-- Opening Marker --
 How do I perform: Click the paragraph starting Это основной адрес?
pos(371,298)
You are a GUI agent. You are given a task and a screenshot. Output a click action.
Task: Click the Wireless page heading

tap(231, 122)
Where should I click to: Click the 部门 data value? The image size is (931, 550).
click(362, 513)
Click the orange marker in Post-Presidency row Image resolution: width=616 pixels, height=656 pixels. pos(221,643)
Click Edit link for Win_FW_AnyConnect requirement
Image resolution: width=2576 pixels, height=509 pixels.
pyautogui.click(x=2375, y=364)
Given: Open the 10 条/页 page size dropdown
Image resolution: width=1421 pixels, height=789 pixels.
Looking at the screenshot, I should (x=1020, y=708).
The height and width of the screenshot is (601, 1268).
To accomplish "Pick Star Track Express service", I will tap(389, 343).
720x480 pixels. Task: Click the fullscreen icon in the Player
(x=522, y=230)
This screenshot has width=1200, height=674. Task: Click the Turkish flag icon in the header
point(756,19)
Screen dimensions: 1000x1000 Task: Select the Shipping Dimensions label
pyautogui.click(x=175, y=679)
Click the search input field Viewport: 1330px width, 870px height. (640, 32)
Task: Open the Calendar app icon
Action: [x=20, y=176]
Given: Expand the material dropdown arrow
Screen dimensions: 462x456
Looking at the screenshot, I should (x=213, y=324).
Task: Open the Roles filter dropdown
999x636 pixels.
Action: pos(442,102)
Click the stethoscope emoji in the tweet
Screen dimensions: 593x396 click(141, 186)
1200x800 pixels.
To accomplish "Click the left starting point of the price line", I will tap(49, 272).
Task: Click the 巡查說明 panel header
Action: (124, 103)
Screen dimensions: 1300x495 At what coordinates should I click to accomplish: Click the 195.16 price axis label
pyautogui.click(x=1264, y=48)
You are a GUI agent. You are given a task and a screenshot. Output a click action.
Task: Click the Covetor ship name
-- Closing Marker --
Task objective
Only the lines from the one with "Screen dimensions: 1000x1000" through the last line of the records belong in the answer, each copied exactly.

Response
Screen dimensions: 1000x1000 Task: Select the Shipping Dimensions label
pyautogui.click(x=175, y=679)
Click the search input field Viewport: 1330px width, 870px height. (640, 32)
Task: Open the Calendar app icon
Action: [x=20, y=176]
Given: Expand the material dropdown arrow
Screen dimensions: 462x456
Looking at the screenshot, I should (x=213, y=324).
Task: Open the Roles filter dropdown
999x636 pixels.
Action: pos(442,102)
Click the stethoscope emoji in the tweet
Screen dimensions: 593x396 click(141, 186)
1200x800 pixels.
To accomplish "Click the left starting point of the price line", I will tap(49, 272).
Task: Click the 巡查說明 panel header
Action: (124, 103)
Screen dimensions: 1300x495 At what coordinates should I click to accomplish: Click the 195.16 price axis label
pyautogui.click(x=1264, y=48)
You are a GUI agent. You are given a task and a screenshot. Output a click action.
Task: Click the Covetor ship name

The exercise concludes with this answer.